On his website, Iñigo Quilez (known for a wide range of notable contributions at RGBA, BeautyPi and Pixar; talk about an over-achiever! but I digress already), recently described the light setup he often uses for outdoor environments.
Capture of his technique in action
From the article:
This articles describes the lighting rig I use when doing such tiny computer graphics experiments with landscapes. It’s basically made of 3 or 4 directional lights, one shadow, some (fake or screen space) ambient occlusion, and a fog layer. These few elements tend to behave nicely and even look fotoreal-ish if balanced properly.
Setting up lights is not an easy task, so this article is a very welcomed insight. I especially like the trick of using an opposite directional light to fake global illumination. I also very much agree on using actual fill lights. Constant ambient alone is not enough, as you lose any sense of volume in the shadowed parts.

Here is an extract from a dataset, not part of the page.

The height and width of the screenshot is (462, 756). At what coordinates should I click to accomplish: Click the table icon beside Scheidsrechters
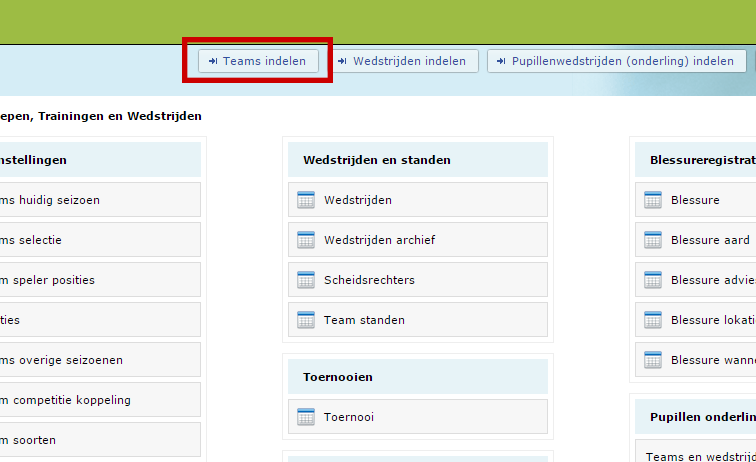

I am not too fond of the shadow penumbra trick though, which he described previously already. I must admit it indeed gives a warm look, but it doesn’t make any physical sense. So I suspect this should rather belong to the tone mapping part of the rendering, just like the square root he used to apply to the diffuse fall-off really was really working around the lack of gamma correction.
The recommendation to keep albedo near 0.2 is an interesting one. Indeed, your typical rock and grass albedo is nowhere near the albedo of snow (a quick look at Wikipedia gives this comparison chart). But if it is stored in a texture in a typical rendering pipeline, the question of precision lingers. I wonder how big game studios typically address this.